**INSTRUCTIONS FOR THE TASK:** Leaving out all pictures, return exactly the lines from the one that contains "You are a computer-use" through the end of the data below.

**RECORDS SUPPLIED:**
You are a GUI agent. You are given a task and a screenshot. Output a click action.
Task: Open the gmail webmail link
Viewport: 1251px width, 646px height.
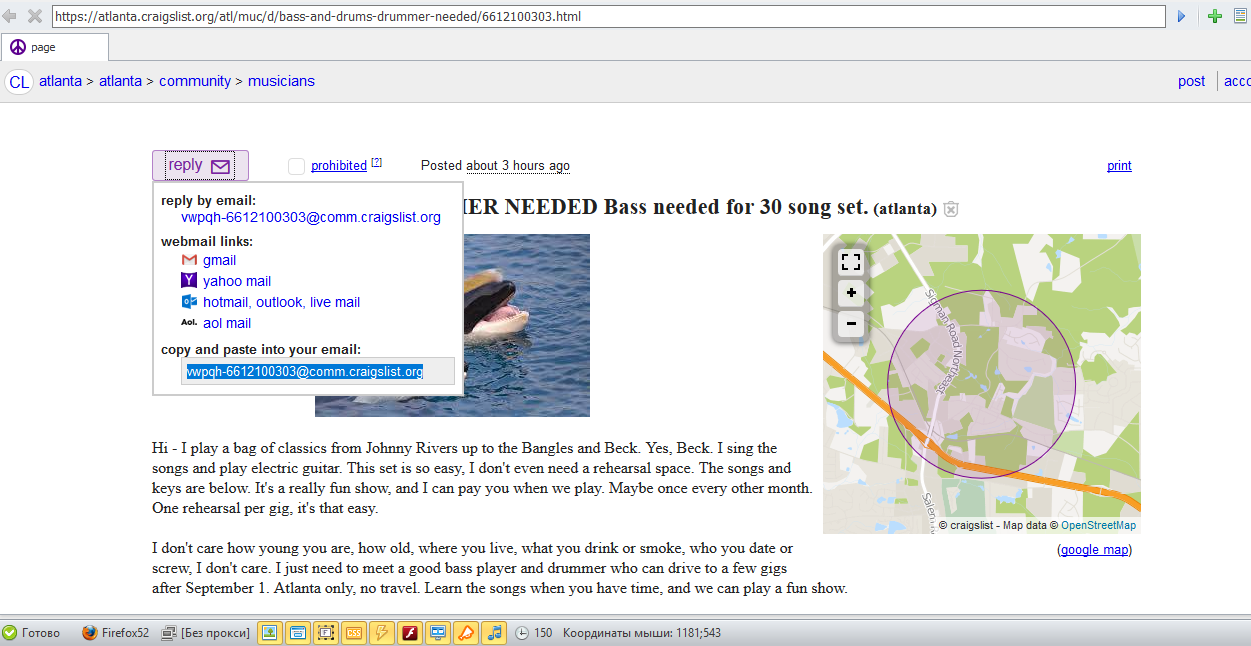[219, 260]
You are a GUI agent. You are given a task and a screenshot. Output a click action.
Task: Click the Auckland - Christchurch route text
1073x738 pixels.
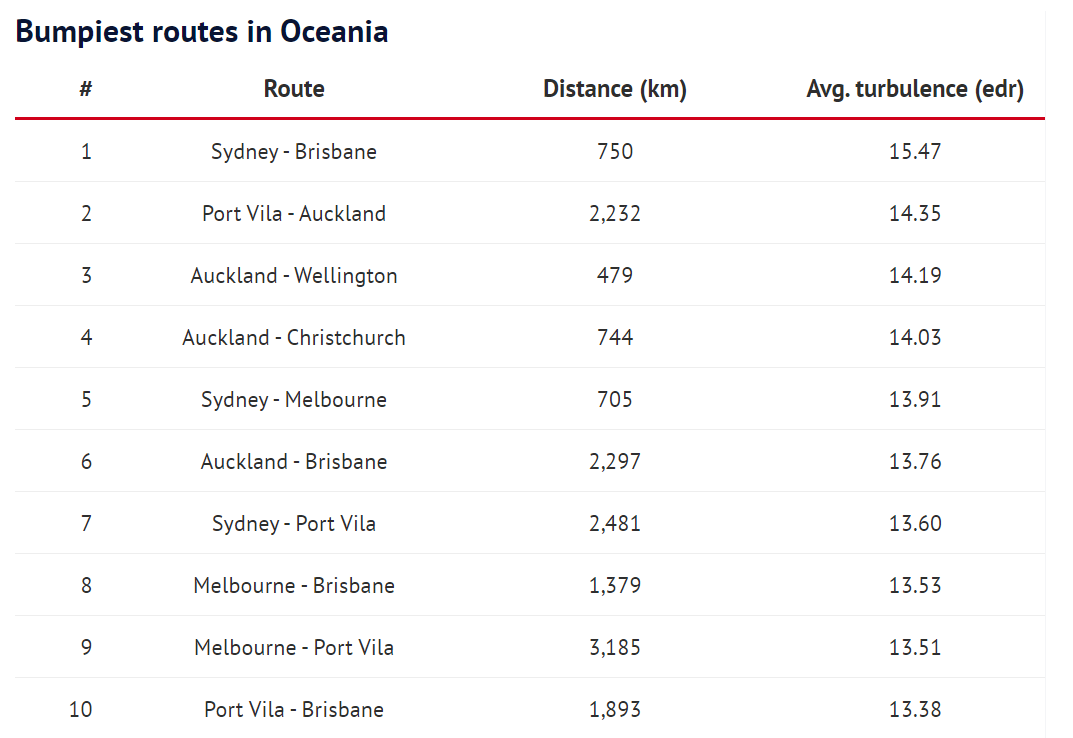(x=294, y=338)
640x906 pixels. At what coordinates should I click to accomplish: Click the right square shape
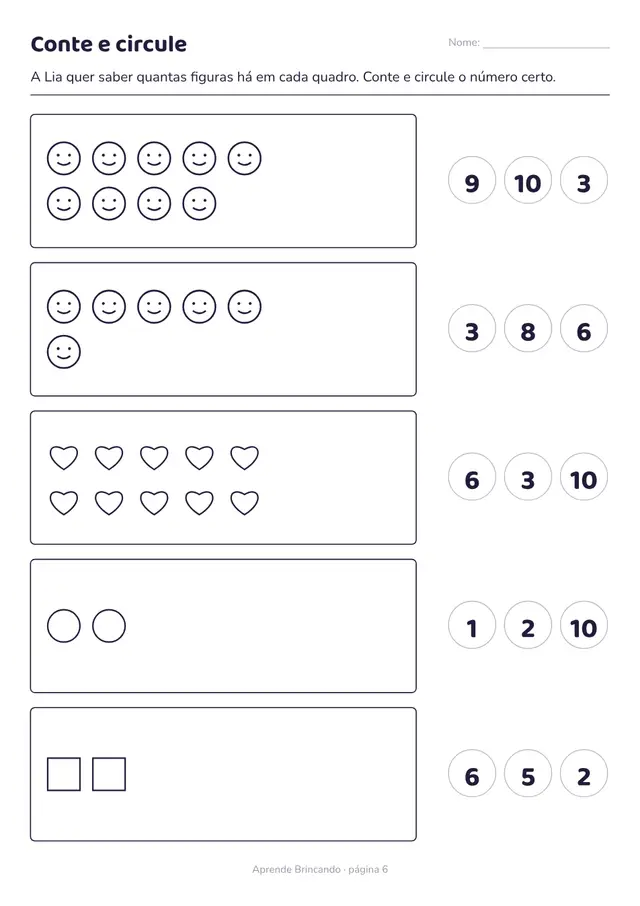[x=109, y=774]
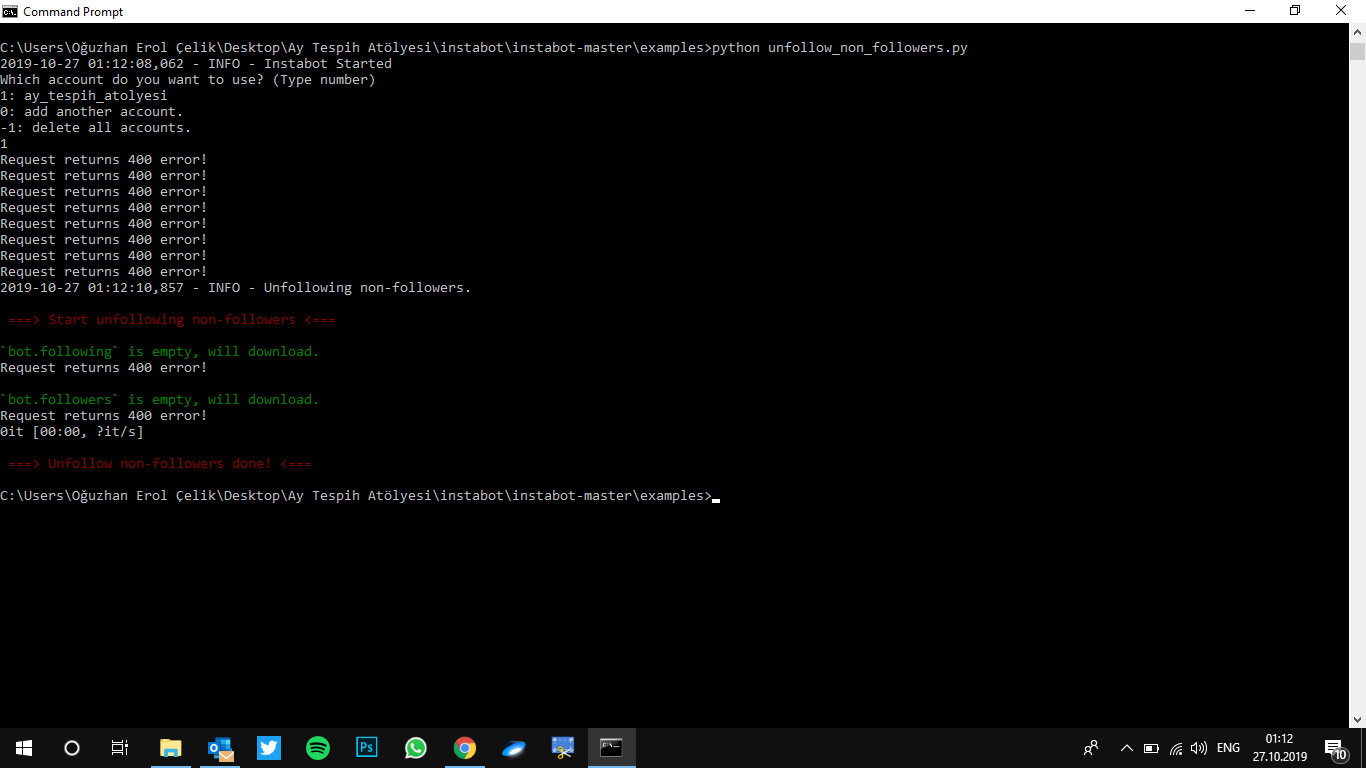The width and height of the screenshot is (1366, 768).
Task: Open Photoshop from the taskbar
Action: coord(366,747)
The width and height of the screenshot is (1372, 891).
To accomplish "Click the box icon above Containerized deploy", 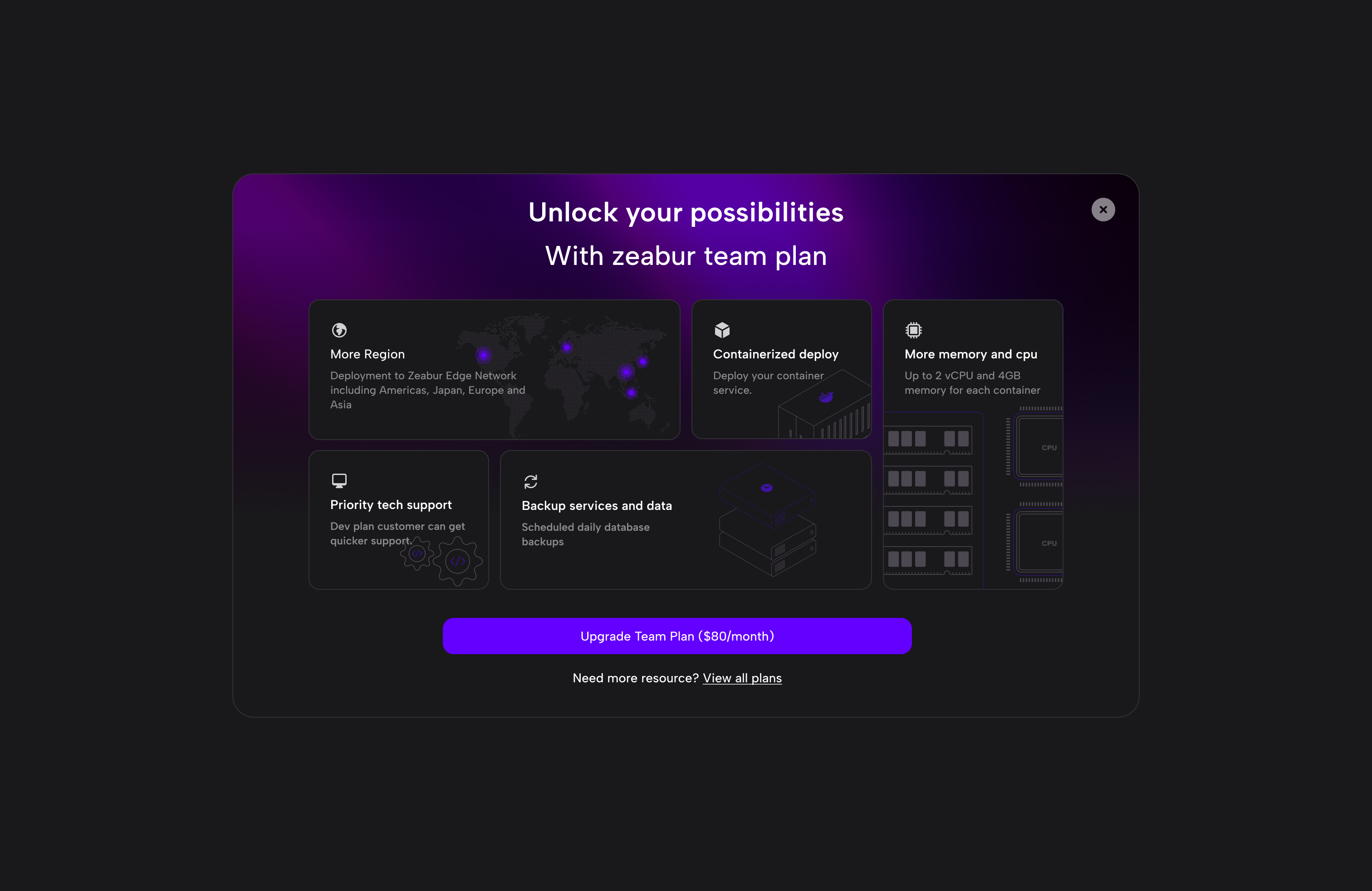I will coord(722,330).
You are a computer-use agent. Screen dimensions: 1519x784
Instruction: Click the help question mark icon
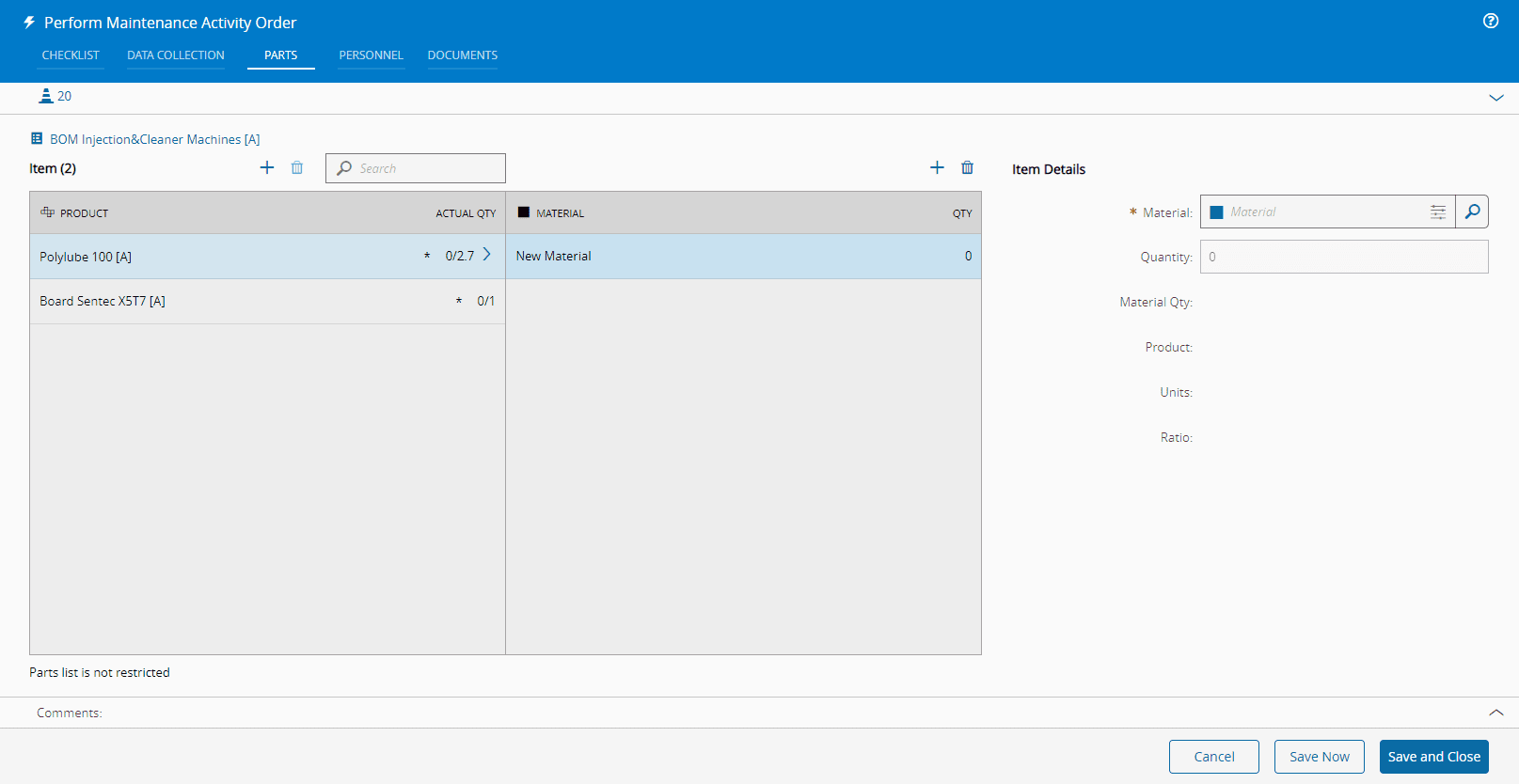point(1490,21)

**ANSWER BELOW:**
You are a computer-use agent. Screen dimensions: 1519x784
Instruction: Click the help question mark icon
point(1490,21)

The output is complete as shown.